Prodi nel suo intervento, affaticato dal caldo e dal dolore della recente perdita della moglie Flavia, si è limitato a chiedere alla Schlein l’ossimoro di un “radicalismo dolce”. E in politica estera ne ha addirittura condiviso la sofferenza, chiamiamola così, per i perduranti aiuti militari all’Ucraina aggredita dalla Russia di Putin dicendo che “ci comportiamo da vassalli con gli Stati Uniti”, mancando di una “capacità propositiva”, al pari del resto di una “Unione Europea sbandata”. Che tale evidentemente non era quando a guidarla era praticamente lui a Bruxelles come presidente della Commissione esecutiva, dal 1999 al 2004. Eppure al termine del raduno cesenatico egli è apparso “sorprendente” a Carlo Bertini, della Stampa, per il rifiuto di rispondere ai giornalisti che gli chiedevano un giudizio sulla “gestione Schlein”. “Un no comment accompagnato da una smorfia di fastidio per la domanda”, ha scritto Bertini attribuendo al professore forse troppo generosamente solo “la volontà di non farsi trascinare nelle beghe del partito”. Come se la decisione di correre a Cesena non avesse avuto alcun significato politico nelle condizioni in cui si trova il Pd dopo la vittoria congressuale della Schlein, gli abbandoni di esponenti di provenienza sia democristiana sia comunista e le sconfitte elettorali già accumulate, e ricordate da Bonaccini.
Naturalmente è del tutto comprensibile, specie dopo il lutto familiare – ripeto – che lo ha anche fisicamente segnato, l’accoglienza da padre nobile del partito e da “ultimo vincitore” elettorale riservatagli a Cesena dai convenuti e da molti giornali.
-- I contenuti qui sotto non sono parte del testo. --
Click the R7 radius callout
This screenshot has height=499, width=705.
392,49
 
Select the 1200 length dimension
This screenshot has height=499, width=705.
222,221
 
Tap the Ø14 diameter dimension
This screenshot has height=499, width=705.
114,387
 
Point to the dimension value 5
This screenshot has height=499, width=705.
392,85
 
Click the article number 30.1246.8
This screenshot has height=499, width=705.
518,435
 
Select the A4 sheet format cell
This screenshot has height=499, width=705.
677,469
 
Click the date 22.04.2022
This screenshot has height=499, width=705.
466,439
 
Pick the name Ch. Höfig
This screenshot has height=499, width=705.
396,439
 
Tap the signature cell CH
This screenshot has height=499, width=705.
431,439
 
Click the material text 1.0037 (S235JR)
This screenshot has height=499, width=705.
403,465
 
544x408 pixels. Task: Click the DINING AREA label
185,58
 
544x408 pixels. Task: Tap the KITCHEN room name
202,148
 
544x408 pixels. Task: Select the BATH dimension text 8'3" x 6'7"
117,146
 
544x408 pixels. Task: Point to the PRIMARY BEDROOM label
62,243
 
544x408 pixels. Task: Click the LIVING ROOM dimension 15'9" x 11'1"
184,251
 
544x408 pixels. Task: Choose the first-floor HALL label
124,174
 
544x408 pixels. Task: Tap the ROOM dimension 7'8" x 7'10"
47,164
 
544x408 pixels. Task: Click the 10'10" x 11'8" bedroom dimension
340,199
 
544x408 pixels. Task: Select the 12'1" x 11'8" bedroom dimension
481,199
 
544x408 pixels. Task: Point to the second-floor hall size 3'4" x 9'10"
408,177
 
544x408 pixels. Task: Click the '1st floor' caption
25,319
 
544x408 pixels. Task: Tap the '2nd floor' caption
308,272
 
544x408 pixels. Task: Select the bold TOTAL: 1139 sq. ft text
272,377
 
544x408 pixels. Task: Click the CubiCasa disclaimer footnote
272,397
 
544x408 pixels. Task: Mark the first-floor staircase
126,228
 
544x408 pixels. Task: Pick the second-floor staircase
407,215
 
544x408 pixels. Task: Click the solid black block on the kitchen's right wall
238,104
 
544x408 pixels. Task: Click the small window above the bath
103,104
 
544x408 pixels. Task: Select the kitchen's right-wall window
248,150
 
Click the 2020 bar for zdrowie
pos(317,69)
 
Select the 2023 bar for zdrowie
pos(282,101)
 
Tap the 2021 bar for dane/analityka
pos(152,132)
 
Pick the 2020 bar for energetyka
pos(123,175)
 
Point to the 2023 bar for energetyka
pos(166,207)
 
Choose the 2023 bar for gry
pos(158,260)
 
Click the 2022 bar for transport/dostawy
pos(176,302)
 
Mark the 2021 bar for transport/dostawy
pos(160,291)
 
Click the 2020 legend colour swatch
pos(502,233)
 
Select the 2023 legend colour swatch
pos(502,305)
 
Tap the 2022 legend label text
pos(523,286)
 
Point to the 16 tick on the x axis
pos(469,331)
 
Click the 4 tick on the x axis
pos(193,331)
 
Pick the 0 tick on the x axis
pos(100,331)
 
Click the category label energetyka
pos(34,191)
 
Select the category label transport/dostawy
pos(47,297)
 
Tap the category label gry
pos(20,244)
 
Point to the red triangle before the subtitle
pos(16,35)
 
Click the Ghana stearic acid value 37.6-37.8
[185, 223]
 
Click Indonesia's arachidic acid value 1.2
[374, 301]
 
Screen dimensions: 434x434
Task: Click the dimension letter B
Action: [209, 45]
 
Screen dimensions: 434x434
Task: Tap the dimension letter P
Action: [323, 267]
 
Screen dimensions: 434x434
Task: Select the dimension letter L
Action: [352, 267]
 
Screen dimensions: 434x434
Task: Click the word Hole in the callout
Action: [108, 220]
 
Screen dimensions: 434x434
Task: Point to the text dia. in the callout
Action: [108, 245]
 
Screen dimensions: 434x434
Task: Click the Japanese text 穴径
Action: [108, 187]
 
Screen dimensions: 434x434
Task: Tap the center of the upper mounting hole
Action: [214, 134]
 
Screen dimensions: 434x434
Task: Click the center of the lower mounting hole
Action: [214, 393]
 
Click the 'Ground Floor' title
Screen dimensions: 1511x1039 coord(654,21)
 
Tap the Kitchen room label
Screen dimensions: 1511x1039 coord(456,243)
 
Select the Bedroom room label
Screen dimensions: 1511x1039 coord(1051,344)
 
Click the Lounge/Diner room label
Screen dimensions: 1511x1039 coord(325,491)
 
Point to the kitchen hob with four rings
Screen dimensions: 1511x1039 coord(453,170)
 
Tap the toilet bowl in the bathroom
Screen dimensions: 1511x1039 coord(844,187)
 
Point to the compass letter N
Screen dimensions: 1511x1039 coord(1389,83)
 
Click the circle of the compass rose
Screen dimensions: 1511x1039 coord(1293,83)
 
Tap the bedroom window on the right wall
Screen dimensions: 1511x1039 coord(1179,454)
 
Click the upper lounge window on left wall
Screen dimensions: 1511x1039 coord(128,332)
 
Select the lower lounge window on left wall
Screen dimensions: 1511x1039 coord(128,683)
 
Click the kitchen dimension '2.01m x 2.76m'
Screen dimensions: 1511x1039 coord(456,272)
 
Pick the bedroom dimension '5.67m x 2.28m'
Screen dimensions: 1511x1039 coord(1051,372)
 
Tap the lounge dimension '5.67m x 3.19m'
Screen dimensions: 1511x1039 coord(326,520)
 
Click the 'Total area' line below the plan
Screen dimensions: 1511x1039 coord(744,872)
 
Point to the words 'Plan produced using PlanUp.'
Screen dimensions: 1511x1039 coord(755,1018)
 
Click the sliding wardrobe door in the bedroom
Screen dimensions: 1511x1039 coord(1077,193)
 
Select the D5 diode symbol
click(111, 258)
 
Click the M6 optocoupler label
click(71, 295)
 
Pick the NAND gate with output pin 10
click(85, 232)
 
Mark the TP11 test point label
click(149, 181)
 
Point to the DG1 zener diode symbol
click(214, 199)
Comprensibile, ripeto, ma non per questo del tutto condivisibile. In primo luogo perché la nascita del Pd avvenne anche nel tentativo di interrompere l’esperienza di vaste coalizioni di cosiddetto centrosinistra, uliviste o d’altra denominazione, volute da Prodi e tutte condizionate dagli umori delle componenti più estreme. In secondo luogo perché, proprio a causa di quella condizione, Prodi dopo le due vittorie conseguite su Silvio Berlusconi, nel 1996 e nel 2006, non riuscì a restare più di due anni scarsi a Palazzo Chigi per governare su designazione degli elettori: la seconda volta trascinandosi appresso nella caduta anche le Camere, sciolte anticipatamente.